My wife and I had twin boys once. Fur babies. They were kittens.
Twelve years ago my stepdaughter was in Missouri and called. “I’ve found a kitten. Can I keep him?”
“No.”
Leanna, my daughter, named the kitten Foley after the town in which he was found. Straight away we changed his name to Midnight after his pure black coat. He and his brother Hook (who rescued himself just as we were leaving) rode with us all the way from Foley to Amarillo.
They were two peas in a pod those cats. The Boyd cats.
At first Midnight took to Leanna, who had rescued him, but when Leanna grew up and moved out, Midnight latched onto me. He became my cat by his choice. I didn’t have a say in the matter.

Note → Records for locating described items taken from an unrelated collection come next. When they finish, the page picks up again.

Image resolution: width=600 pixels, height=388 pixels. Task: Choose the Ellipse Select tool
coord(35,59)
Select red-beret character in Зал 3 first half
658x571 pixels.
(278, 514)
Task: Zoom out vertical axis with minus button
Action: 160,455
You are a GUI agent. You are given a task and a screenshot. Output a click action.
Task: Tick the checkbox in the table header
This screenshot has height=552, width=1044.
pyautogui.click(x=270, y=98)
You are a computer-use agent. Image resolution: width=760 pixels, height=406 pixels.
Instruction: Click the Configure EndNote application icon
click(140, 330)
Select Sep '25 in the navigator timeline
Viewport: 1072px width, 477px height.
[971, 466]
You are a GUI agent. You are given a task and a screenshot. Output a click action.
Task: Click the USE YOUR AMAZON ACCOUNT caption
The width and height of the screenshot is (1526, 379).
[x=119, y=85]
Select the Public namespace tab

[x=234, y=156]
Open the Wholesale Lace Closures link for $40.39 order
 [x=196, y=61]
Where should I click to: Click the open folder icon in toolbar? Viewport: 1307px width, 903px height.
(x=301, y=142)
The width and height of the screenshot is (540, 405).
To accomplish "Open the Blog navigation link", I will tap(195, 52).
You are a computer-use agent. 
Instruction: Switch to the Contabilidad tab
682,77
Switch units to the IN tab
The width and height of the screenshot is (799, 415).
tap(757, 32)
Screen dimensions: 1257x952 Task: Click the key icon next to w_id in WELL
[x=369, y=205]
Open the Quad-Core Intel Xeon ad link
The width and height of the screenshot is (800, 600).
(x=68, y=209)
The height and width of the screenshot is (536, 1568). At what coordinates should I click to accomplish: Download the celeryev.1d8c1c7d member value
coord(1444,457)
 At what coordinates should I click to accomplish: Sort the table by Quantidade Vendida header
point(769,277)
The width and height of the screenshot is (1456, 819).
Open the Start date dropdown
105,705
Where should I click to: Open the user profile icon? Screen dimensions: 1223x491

Once, while I was working, Midnight found a rubber-band. That kitten played with it until it became tightly wrapped around his tiny little paw. His foot badly swelled. Leanna discovered the problem. We thought he might lose his foot. He didn’t. For some reason two tiny patches of white hair grew on his paw after that. Lately he had a gray hair here and there.
Lively, persistent, loving. Always bugging me. Always purring. Always meowing in his own strange voice. Always getting in trouble. He was what you’d expect from a great cat. Just last night, sitting here at my computer desk he climbed up on the keyboard and settled into my arms. I’m half expecting him to show up now and do it again.
He couldn’t be ignored. He’d not allow it.
He communicated with me like no other animal. He would look me straight in the eye – deeply. I’d stare back and wink. Sometimes he’d wink back. He realized when I winked he was communicating directly with me. A human-cat language we had developed between us – something we shared together.
Midnight and Hook grew up as house cats, but when we installed a pet door we noticed they weren’t using the kitty litter anymore. They wandered to Lord knows where. Right over the fence. I think Midnight wandered less distance than Hook. It’s the wandering that did him in.
Now he’s gone.
A neighbor found him in the back alley near our fence, on our property. Apparently he’d been hit by a car. I drove him to the city pound and left him. Stiff but still warm.
Well, no sense in saying parting words for a cat, is there? It’s not manly to be attached to your pet. No sense in saying, “Hey buddy. I’m gonna miss ya.”
I did anyway and I wrote this eulogy.
My cat is gone – my wife and I are mourning.